Scaling, not moments
Haas is skeptical of the "AGI moment" framing. ChatGPT and Claude Code are mile markers on a longer scaling curve, not binary inflection points. The more significant frontier, in his view, is synthetic data — using compute and models to generate training sets for problems that don't have Internet-scale datasets behind them, particularly in engineering and science. He doesn't think scaling laws have broken down. More compute continues to produce more capable systems, and the hardware roadmap at Arm is already planning for products shipping in 2030, 2031, and 2032.
AI inside Arm
About 85–90% of Arm's workforce is using AI in some form. The most operationally interesting use case involves royalty forecasting. Arm's financial model requires accruing royalties one quarter ahead of collection, then reconciling the estimate against actuals in what Haas calls a "true up." The forecasting model functions like a macroeconomic hedge fund, pulling in market indicators to predict chip shipment volumes. AI has made those forecasts materially more accurate. Legal teams use it to review contracts against standard terms. Finance uses it across multiple functions. In meetings, teams use ChatGPT or Claude in real time to size markets and check facts — not always 100% accurate, Haas says, but "80 to 90% close enough to start making decisions."
Chip design and AI
Chip design's biggest time sink is verification and bug triage, not circuit design itself. AI is already helping Arm run automated bug triage over weekends, prioritize high-severity issues, and in some cases fix them without engineer intervention.
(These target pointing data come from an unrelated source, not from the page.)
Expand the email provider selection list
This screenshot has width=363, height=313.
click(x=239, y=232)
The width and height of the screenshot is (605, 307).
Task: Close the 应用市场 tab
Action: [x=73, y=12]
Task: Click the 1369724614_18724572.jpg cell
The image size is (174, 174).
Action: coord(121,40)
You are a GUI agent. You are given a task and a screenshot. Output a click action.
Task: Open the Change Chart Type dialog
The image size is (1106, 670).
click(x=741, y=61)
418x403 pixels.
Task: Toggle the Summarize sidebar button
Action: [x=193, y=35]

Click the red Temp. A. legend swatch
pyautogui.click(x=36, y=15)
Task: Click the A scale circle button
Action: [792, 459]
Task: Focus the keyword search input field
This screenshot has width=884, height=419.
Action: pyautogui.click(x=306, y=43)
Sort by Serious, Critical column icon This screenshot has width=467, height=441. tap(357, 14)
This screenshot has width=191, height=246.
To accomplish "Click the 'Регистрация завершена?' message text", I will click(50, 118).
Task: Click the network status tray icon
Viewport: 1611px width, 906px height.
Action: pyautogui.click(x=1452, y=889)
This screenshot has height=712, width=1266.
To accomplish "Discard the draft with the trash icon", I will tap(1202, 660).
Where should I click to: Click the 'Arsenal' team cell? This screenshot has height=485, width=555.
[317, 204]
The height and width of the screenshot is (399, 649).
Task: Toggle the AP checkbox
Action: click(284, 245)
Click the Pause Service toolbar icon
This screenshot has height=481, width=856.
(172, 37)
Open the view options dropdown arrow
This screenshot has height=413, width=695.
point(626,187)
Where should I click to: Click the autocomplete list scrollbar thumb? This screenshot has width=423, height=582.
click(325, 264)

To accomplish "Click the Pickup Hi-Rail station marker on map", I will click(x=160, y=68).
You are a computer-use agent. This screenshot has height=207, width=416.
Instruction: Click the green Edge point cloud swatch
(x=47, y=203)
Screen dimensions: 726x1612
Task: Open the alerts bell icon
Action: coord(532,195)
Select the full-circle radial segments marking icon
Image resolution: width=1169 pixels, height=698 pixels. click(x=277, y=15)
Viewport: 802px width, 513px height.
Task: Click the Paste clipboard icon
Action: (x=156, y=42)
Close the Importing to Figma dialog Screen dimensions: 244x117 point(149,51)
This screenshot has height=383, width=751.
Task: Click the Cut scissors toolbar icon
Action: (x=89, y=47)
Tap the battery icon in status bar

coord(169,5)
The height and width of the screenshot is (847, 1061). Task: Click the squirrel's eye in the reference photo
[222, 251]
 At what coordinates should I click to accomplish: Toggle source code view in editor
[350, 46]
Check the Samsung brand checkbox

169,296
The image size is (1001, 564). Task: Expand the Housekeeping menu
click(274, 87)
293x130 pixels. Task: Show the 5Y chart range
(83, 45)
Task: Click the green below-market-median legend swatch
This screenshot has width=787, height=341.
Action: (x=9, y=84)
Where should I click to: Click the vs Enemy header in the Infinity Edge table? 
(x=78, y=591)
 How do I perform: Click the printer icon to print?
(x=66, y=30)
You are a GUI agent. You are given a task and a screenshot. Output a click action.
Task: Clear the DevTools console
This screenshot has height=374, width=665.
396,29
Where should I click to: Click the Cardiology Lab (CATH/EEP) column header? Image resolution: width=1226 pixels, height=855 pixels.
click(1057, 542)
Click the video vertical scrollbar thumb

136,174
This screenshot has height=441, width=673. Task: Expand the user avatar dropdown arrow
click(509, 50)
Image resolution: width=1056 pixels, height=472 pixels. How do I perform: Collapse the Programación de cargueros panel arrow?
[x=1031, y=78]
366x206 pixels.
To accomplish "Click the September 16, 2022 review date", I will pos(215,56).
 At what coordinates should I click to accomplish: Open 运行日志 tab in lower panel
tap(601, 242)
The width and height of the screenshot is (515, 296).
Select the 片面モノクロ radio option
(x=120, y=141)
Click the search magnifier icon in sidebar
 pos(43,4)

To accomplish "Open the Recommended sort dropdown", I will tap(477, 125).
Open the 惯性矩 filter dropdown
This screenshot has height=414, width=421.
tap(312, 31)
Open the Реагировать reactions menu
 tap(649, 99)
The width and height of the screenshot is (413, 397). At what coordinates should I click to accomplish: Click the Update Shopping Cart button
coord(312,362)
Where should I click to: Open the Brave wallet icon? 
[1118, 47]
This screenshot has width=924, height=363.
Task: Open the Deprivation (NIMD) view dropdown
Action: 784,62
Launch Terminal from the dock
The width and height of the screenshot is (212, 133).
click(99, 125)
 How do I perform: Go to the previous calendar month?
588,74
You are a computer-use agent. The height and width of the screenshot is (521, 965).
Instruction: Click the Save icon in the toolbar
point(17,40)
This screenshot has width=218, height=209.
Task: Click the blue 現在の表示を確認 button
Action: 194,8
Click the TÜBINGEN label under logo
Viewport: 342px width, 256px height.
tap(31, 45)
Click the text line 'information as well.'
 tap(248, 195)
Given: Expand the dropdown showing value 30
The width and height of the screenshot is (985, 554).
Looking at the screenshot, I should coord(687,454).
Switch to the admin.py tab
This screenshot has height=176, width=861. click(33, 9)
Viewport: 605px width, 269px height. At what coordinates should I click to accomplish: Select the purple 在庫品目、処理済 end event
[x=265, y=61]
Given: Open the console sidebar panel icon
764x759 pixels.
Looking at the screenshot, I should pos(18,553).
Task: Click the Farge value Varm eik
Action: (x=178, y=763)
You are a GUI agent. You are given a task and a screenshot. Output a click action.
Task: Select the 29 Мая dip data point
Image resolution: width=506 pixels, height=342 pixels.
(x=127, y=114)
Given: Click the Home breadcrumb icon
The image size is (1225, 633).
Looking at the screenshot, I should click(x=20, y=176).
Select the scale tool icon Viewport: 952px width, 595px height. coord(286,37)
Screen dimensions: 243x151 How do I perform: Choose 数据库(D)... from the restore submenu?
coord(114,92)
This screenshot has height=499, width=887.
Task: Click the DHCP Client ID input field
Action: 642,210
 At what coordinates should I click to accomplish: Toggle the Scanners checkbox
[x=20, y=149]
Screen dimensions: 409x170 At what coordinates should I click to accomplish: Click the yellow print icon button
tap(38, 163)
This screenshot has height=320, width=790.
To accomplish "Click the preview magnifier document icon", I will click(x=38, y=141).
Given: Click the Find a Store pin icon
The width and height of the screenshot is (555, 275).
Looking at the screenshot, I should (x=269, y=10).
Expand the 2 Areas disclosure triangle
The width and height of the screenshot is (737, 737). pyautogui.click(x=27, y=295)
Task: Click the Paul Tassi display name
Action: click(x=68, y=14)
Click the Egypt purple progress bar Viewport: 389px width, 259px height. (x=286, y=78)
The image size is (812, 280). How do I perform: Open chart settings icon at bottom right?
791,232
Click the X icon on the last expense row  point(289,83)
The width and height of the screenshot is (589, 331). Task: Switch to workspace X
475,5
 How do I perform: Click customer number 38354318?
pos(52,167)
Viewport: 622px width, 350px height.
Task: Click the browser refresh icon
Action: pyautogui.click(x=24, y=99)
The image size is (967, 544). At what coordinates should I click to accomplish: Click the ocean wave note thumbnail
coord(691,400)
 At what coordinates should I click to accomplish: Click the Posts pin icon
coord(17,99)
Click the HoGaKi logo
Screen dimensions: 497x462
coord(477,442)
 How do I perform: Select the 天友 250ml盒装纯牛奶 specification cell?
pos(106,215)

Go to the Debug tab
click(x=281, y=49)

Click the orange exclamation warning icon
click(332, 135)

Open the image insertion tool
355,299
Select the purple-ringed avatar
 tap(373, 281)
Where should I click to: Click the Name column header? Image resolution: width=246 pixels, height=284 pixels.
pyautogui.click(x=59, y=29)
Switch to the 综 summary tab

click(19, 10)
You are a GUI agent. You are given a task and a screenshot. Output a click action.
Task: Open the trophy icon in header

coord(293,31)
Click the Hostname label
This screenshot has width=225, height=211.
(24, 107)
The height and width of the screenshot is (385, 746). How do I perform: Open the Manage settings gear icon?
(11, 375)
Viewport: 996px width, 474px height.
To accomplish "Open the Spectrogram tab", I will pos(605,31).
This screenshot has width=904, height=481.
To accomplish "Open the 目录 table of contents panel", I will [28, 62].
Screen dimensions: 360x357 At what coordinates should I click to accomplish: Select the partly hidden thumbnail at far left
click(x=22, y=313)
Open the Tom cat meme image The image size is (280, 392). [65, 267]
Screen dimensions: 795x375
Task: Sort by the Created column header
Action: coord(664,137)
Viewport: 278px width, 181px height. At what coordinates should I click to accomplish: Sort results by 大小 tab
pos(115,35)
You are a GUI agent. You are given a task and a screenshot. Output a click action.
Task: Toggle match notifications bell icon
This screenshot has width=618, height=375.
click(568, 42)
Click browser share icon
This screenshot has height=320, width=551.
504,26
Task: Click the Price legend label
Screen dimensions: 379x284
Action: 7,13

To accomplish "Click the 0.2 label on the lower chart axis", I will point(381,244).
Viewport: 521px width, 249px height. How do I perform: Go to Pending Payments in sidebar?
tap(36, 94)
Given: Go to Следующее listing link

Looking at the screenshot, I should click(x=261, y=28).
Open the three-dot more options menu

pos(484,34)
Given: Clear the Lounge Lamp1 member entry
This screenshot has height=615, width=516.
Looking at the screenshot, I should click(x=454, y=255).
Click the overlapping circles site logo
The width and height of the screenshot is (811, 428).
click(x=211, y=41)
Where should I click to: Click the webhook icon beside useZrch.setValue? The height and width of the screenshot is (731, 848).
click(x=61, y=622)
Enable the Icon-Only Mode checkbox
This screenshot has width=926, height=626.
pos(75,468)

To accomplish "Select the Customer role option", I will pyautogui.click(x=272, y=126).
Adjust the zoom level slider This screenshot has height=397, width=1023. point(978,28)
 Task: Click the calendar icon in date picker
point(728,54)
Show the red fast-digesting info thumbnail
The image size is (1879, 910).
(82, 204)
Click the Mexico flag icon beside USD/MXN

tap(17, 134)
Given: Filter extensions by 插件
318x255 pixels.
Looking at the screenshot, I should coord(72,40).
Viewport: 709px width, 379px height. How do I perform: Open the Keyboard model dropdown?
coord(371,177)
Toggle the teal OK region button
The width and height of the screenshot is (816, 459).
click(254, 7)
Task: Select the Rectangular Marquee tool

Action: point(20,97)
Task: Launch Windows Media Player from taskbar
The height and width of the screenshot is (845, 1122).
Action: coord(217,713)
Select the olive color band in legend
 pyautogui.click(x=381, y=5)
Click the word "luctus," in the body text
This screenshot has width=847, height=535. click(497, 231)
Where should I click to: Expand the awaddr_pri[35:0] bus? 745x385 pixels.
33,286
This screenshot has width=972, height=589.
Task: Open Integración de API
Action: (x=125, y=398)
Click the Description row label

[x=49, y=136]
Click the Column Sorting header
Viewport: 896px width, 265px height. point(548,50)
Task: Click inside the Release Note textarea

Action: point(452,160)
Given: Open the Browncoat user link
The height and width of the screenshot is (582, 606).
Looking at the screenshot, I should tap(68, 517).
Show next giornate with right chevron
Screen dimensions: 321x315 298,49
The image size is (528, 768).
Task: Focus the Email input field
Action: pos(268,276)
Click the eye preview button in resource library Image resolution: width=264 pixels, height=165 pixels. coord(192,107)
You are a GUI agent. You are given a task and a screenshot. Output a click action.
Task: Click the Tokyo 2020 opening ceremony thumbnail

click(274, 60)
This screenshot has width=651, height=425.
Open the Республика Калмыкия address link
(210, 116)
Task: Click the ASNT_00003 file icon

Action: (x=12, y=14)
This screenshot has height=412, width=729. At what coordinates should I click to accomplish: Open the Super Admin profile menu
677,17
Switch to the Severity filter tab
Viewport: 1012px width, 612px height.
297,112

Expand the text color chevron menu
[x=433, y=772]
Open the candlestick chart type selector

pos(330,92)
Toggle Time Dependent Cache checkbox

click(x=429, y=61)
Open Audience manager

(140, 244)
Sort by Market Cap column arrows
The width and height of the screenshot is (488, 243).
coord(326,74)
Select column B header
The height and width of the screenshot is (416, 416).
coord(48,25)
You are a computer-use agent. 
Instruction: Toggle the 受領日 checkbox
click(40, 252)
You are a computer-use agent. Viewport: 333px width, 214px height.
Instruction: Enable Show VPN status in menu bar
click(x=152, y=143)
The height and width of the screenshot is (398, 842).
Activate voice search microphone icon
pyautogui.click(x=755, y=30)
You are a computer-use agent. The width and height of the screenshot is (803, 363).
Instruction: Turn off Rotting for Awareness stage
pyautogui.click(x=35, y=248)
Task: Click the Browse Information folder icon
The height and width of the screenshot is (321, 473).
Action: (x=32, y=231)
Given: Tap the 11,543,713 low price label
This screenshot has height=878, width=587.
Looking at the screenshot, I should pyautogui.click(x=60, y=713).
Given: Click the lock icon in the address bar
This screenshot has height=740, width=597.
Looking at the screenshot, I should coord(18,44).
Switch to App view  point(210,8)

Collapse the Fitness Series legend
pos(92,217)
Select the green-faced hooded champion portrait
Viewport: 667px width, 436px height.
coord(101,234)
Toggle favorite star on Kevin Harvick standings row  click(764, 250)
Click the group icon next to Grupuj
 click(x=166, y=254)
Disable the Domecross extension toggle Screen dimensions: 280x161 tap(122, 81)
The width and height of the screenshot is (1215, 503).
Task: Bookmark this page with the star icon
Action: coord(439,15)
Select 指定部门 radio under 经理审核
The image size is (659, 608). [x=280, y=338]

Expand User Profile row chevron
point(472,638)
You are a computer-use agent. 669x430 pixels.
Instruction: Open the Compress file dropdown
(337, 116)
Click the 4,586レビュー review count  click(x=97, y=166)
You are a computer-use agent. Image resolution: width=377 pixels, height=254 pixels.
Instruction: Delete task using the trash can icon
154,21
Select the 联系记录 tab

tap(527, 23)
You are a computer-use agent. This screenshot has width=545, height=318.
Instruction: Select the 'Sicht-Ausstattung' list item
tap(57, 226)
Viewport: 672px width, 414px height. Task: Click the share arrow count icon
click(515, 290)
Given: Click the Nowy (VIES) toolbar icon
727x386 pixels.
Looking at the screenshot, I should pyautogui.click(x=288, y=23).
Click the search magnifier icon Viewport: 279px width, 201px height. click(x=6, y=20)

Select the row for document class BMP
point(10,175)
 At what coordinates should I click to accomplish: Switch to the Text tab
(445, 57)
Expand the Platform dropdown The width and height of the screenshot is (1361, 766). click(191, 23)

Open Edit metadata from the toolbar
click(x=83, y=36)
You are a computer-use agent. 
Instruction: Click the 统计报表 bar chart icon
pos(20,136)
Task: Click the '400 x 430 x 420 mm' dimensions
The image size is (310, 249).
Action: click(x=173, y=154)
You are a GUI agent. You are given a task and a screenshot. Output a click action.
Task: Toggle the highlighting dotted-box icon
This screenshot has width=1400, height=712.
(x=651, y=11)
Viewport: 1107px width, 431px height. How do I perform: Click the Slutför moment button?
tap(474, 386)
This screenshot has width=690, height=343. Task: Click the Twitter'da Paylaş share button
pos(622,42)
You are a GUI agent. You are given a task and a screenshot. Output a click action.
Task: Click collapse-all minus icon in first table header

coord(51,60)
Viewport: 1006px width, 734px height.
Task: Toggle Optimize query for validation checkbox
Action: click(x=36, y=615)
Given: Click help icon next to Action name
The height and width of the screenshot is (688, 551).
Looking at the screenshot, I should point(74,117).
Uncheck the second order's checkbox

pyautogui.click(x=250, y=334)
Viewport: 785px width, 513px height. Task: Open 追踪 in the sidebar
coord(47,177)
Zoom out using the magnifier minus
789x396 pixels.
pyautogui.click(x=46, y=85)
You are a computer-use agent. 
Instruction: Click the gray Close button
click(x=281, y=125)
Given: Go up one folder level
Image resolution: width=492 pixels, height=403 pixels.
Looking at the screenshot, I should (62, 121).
The upside isn't dramatic yet — development cycles haven't been cut in half — but Haas argues they would be longer without the tools. Full AI-assisted chip design, where an idea goes from concept to tape-out at TSMC with minimal human intervention, remains years away. The datasets aren't mature enough and the closed-loop systems aren't in place, but he expects it to arrive.
Robotics
Haas puts the robotics tipping point around 2030, and thinks the industry will both take longer and grow bigger than current expectations. The bill of materials on humanoids won't drop to $4,000, in his view, making outright purchase economics difficult. Robots-as-a-service is the more viable model — subsidized units deployed as labor replacements in contexts where human workers are already scarce. The hardest unsolved problem is dexterous manipulation. Human fingers apply variable pressure, sense texture, and switch between threading a needle and lifting 20 pounds. Replicating that in hardware and software remains genuinely hard. Once it's solved, Haas thinks the impact on infrastructure, construction, and industrial labor will be transformational.
The SoftBank relationship
Haas first met Masayoshi Son in 2016, shortly after SoftBank acquired Arm. Son's original thesis centered on a trillion connected devices. His current views have evolved, but the operating style is consistent: big bets, long-horizon thinking, moving quickly on large trends. Haas describes his own role as translating that ambition into executable plans — he shares Son's appetite for scale but runs a ground-level operating business that has to ship products and hit quarterly numbers.
350 billion devices have shipped on Arm architecture, giving the company what Haas calls a "control tower view" of the entire semiconductor industry. That visibility — across every device category, every major chipmaker, every emerging workload — shapes how Arm builds its product roadmap and where it places long-term bets.